Score Matching, Toy Datasets, and JAX

Posted on Mon 31 October 2022

Score matching, toy datasets, and Jax¶

Score matching is a technique to learn (the gradient of) data distributions, with applications in generative modeling and beyond. This post explores score matching on toy datasets.

The method was introduced in 2005 but really came back into the spotlight in 2019 when Song and Hermon used the technique to generate pictures that soon rivaled Generative Adversarial Networks. Score matching is also a core component of diffusion models.

The goal is to approximate a data distribution $p_d$ with a model distribution $p_m$. In practice, one usually introduces an unnormalized parametric model $\tilde p_\theta$ and partition function $Z_\theta=\int \tilde p_\theta(x) \mathrm{d}x$ (normalization term) such that $p_m(x) = \frac{\tilde p_\theta(x)}{Z_\theta}$. Unfortunately, fitting the parameters of $p_m$ is intractable in large dimensional spaces because of the partition function that requires integrating over the entire dataset for every set of parameters during the training process.

Methods that circumvent this difficulty include Kernel density estimation which makes strong assumptions on the form of the density estimator, or Variational Autoencoders which also make a normality assumption on the distribution of the latent variables.

Note that instead of learning the data distribution itself, we can try to learn its gradient. Score matching does exactly this: it introduces a so-called "score function" $\mathbf{s}_m$ (with a set of parameters $\boldsymbol{\theta}$, typically the weights in a neural network) which models the gradient of (the log of) the data distribution $p_{d}$.

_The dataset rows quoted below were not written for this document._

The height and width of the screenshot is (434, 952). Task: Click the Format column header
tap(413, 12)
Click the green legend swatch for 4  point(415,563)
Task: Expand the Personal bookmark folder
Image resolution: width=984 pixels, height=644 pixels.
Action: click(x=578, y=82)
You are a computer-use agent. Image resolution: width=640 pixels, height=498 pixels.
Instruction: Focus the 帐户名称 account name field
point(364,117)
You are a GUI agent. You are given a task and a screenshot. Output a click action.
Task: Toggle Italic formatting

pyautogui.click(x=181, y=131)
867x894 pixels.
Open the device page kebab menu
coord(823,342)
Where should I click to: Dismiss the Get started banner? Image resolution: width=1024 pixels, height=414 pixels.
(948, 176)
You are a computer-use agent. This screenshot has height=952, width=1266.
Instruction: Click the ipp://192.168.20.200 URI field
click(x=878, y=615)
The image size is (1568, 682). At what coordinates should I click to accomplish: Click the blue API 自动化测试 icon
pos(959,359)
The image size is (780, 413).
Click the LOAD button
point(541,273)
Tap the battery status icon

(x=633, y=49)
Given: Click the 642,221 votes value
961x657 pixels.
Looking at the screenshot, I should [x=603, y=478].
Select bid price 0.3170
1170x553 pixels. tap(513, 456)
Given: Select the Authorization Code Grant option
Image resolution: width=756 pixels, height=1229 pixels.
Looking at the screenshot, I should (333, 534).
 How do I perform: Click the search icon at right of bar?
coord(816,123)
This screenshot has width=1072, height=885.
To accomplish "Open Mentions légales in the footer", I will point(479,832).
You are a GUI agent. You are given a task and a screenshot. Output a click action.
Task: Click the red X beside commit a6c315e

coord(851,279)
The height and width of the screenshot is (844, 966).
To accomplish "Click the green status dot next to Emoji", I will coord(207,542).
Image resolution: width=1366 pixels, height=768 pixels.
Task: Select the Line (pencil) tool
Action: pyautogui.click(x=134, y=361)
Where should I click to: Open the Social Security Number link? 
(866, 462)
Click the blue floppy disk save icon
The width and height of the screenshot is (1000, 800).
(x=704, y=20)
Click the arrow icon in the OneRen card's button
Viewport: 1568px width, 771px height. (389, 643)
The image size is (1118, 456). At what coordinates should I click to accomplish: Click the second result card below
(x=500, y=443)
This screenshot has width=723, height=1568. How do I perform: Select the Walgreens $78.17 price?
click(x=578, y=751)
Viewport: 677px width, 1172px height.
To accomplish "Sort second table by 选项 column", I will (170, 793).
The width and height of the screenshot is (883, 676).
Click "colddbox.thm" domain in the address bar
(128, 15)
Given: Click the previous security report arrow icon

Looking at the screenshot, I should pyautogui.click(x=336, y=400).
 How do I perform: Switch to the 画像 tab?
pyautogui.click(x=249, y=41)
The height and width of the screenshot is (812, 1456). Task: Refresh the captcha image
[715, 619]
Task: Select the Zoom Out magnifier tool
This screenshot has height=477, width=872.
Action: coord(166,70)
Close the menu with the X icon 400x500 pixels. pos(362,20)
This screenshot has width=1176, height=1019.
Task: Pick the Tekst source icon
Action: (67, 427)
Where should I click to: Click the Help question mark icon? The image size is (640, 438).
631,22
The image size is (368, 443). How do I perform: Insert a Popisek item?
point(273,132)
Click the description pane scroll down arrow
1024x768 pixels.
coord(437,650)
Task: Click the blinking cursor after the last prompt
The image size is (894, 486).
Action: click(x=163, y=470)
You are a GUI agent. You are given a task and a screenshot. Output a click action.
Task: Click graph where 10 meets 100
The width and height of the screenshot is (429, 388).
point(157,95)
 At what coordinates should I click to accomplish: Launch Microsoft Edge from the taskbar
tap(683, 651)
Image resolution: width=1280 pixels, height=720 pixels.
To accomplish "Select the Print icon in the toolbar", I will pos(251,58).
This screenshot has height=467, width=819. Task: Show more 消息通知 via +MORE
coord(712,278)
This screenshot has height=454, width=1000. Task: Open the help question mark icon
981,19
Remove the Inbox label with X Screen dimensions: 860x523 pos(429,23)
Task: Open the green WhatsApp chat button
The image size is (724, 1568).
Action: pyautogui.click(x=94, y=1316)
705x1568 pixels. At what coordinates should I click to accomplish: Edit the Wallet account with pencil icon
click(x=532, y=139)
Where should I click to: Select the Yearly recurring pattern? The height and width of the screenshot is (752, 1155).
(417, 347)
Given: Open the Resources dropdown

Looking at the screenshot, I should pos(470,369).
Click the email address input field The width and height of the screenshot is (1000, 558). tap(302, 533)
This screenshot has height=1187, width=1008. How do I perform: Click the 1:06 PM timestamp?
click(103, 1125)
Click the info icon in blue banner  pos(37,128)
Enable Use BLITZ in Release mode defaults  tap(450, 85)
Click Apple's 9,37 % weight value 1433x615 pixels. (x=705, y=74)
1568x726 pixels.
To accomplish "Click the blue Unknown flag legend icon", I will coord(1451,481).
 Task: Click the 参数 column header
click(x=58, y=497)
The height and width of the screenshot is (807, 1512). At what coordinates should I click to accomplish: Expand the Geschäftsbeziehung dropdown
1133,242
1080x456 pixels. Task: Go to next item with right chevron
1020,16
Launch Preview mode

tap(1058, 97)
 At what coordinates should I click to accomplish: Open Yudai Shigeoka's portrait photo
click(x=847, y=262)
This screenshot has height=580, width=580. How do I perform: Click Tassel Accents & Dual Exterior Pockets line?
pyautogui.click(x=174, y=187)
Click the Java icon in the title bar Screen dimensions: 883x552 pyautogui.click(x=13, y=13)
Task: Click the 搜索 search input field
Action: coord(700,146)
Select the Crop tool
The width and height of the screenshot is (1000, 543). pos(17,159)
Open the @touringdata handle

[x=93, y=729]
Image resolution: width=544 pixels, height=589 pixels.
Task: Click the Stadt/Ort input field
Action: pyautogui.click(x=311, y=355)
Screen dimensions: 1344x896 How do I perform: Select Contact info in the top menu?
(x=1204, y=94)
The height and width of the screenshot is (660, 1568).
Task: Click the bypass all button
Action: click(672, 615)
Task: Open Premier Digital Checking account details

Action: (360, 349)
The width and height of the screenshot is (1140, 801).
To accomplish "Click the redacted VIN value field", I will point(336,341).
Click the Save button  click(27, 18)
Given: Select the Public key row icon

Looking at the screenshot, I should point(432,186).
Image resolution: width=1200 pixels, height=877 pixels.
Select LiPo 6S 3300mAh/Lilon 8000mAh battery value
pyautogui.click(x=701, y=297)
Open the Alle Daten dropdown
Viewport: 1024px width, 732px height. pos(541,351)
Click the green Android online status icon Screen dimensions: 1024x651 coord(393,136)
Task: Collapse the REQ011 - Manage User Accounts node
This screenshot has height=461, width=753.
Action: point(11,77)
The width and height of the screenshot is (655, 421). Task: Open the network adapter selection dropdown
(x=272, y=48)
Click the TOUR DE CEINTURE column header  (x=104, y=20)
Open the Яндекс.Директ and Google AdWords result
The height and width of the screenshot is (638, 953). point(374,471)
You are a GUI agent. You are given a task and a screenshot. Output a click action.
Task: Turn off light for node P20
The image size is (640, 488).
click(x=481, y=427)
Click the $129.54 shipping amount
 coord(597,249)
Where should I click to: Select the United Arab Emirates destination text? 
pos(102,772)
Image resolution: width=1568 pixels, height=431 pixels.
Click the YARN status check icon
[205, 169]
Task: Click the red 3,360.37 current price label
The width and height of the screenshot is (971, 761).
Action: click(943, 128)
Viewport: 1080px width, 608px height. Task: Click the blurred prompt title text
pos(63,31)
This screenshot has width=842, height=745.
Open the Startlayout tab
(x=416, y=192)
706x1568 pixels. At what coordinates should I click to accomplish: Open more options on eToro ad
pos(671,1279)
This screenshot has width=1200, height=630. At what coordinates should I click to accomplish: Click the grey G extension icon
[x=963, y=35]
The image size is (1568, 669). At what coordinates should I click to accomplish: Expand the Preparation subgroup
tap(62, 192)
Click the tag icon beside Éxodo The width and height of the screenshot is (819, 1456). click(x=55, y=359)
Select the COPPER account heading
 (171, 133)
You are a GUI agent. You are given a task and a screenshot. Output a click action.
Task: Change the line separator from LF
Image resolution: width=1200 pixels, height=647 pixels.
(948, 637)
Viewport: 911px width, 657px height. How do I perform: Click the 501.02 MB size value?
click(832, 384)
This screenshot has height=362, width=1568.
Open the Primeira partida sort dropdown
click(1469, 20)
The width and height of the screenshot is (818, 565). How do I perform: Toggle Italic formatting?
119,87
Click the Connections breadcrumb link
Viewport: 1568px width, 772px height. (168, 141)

$$ \mathbf{s}_{m}(\mathbf{x} ; \boldsymbol{\theta}) \triangleq \nabla_{\mathbf{x}} \log p_{m}(\mathbf{x} ; \boldsymbol{\theta}) = \nabla_{\mathbf{x}} \log \tilde p_{m}(\mathbf{x} ; \boldsymbol{\theta}) $$

where $\tilde p_m$ is the unnormalized density $\tilde p_m(\mathbf x, \mathbf \theta) = Z_\theta p_m (\mathbf x, \mathbf \theta)$.

Note that the presence of the log doesn't steer us away from the initial goal since

$$ \nabla_{\mathbf{x}} \log p(\mathbf{x}) = \frac1{p(\mathbf{x})}{\nabla_{\mathbf{x}} p(\mathbf{x})}, $$

i.e., the gradient of the log of the density is the gradient of the density, weighted by the inverse density.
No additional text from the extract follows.